What I did not expect was the situation could get “worse” quickly. Later that year, the EMLo paper won the best paper award at NAACL. Then, in October, BERT was uploaded on arXiv. People realized you don’t need to build individual models for different benchmark datasets. One model tackles them all.

I am not sure whether we have hit rock bottom about this hopeless situation of working on NLP, because I started to get some questions because of ChatGPT/GPT-4. And this time, not only from academia but also from my family and friends — I don’t think some of them were interested in ChatGPT. Their major concern is probably I am going to lose my job.

The Questions I Asked

Luckily, one thing I learned from a TV show is that if you don’t like the question, ask a different one.¹

Five years ago, my answer to the question was another question, “Is NLP research just about evaluating model performance on benchmark datasets?”
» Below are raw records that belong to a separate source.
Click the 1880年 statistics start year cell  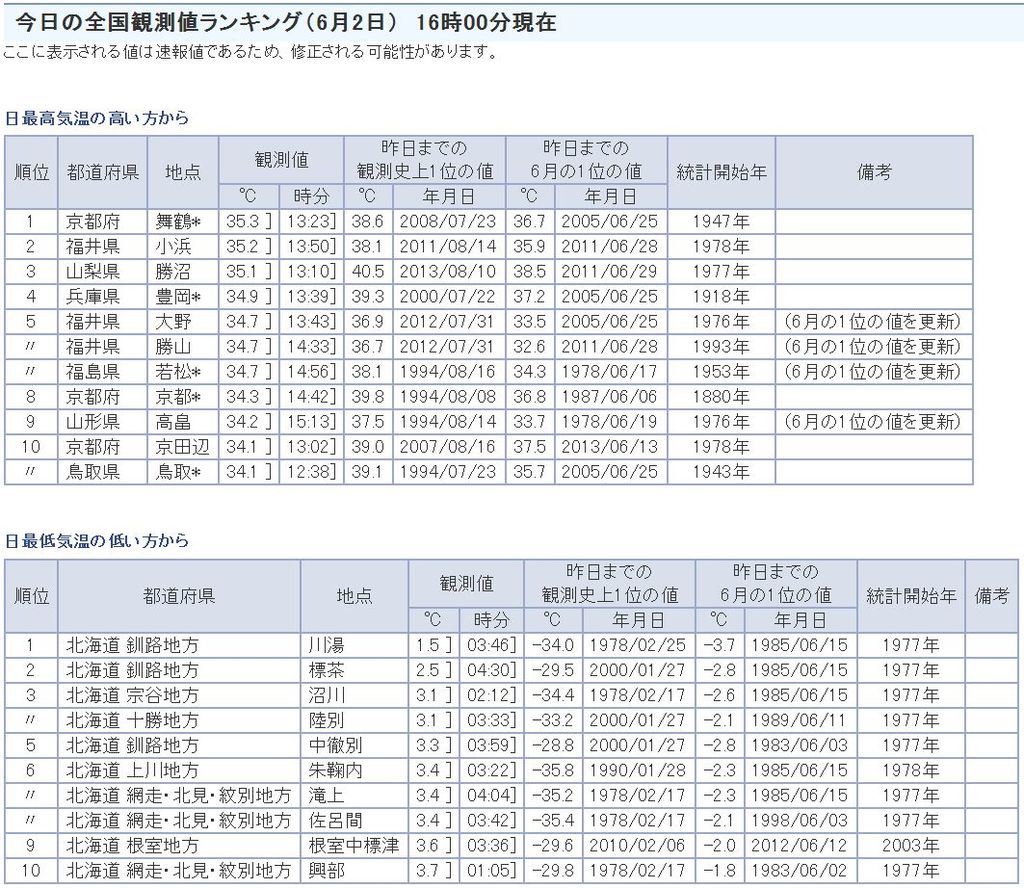[720, 397]
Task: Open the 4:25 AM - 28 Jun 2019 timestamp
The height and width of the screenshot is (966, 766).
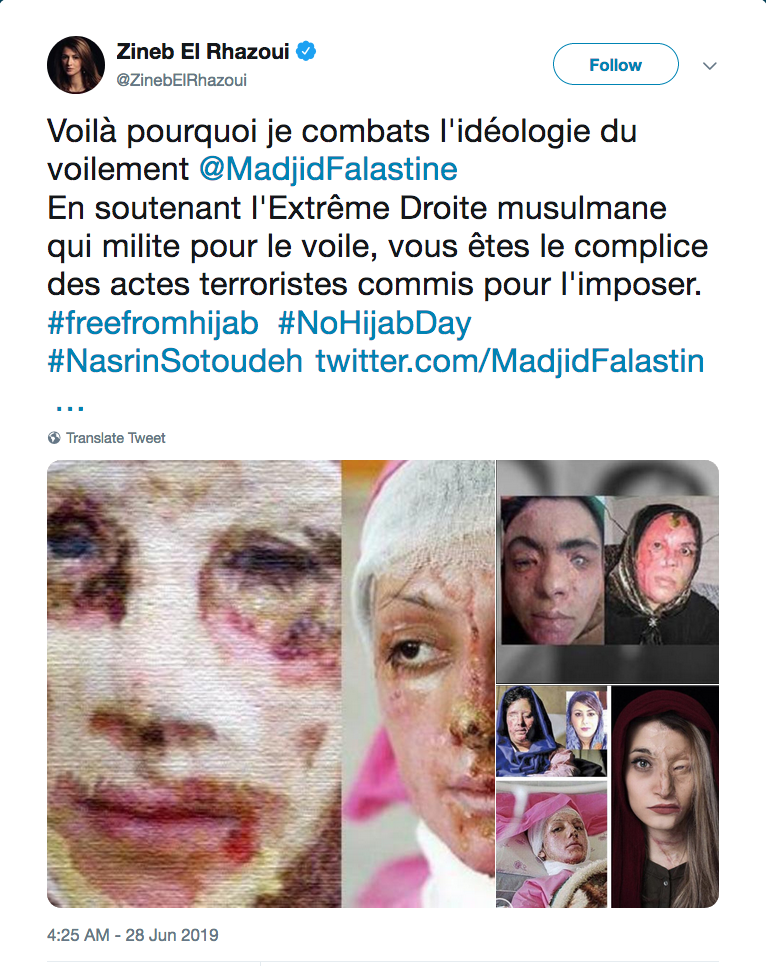Action: (x=132, y=935)
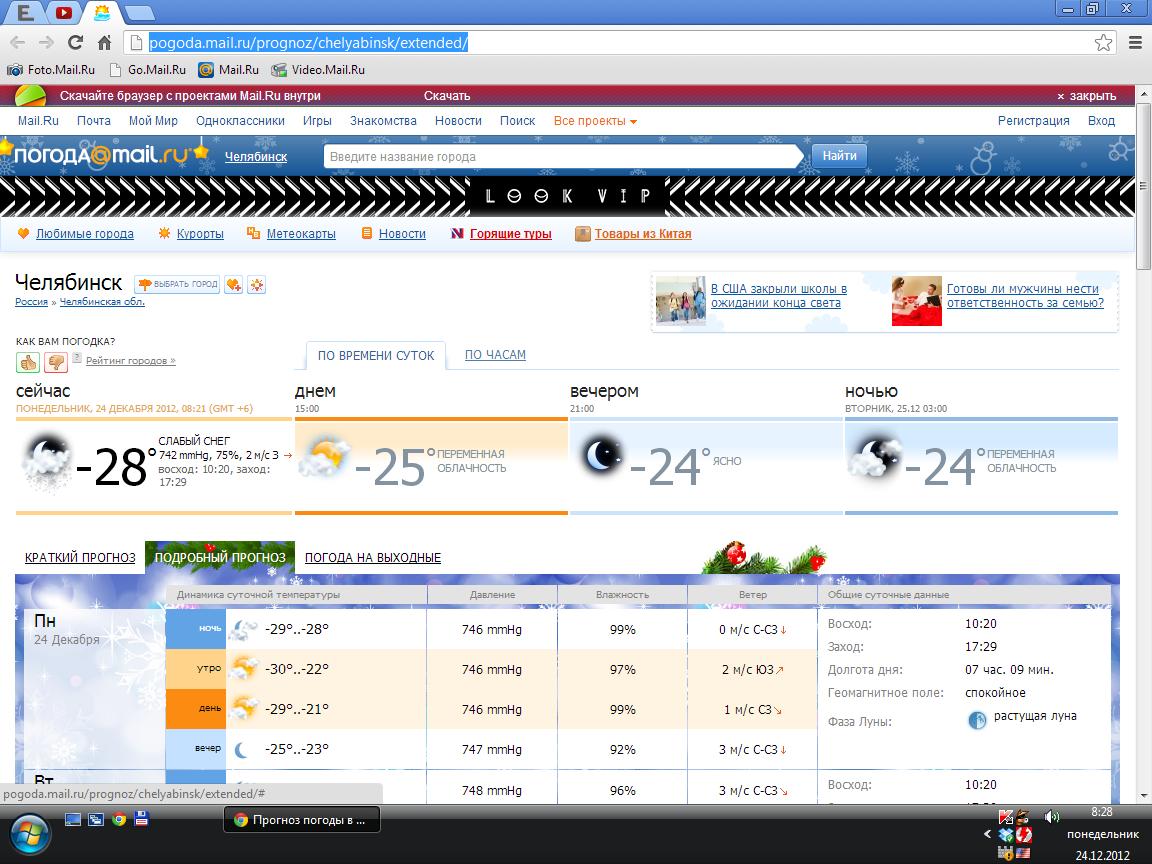Click the city name search field
The width and height of the screenshot is (1152, 864).
pos(560,157)
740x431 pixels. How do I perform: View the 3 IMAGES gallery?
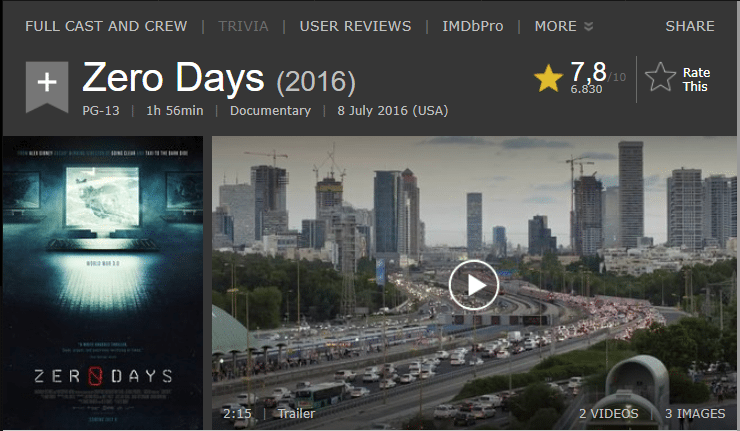(695, 414)
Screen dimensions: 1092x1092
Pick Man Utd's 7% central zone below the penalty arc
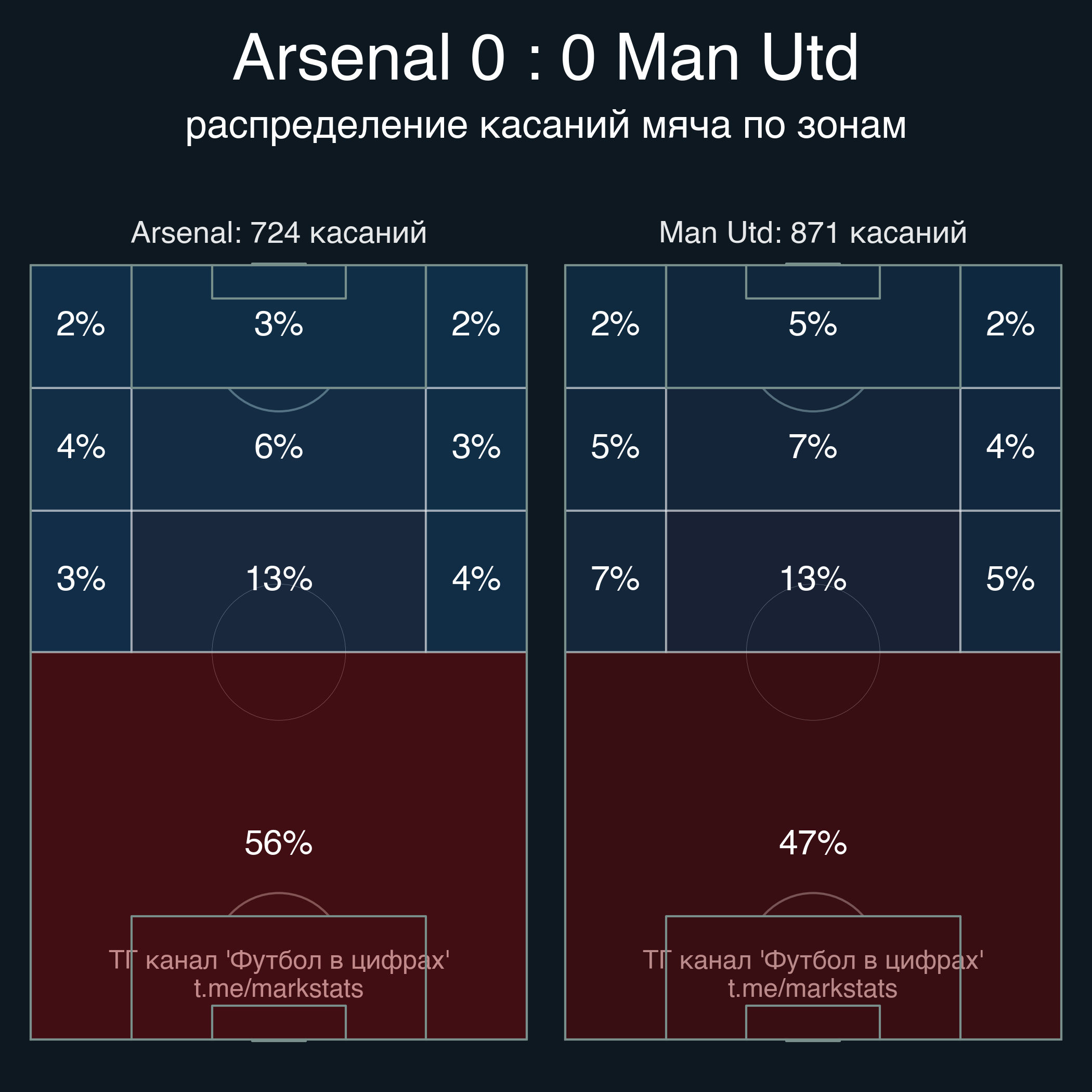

Of course not. Even a simple data-driven research pipeline would consist of several components, such as

  • Problem definition
  • Data collection
  • Modeling
  • Evaluation

If we see that a model performs well on a well-defined problem with an existing dataset on some standard evaluation metrics, then we should be cautious to say there is nothing left for us to work on. (I am reluctant to give a specific example here, but certainly you can find one by yourself.)

Fast forward to today, another question but sharing the same spirit could be, “ With ChatGPT (or GPT-4), what else can you do?”

So, I will use the same trick again and ask a different question, “what do you want to do?”

  • Do you want to build NLP systems for high-stakes applications (e.g., in the medical domain)?
  • Do you want to test whether NLP models satisfy certain privacy and fairness constraints (instead of trusting a black-box model)?
  • Do you want to run NLP models with good prediction performance on edge devices (e.g., smartphones)?
  • Do you want to facilitate users’ information needs with precise information (e.g., instead of inflating the answer with something irrelevant)?

This list can go on forever, and I am sure GPT-x may get even better. But I have already found something for my group to work on :)

¹ To be precise, the actual line is “if you don’t like the answer, ask a different question.”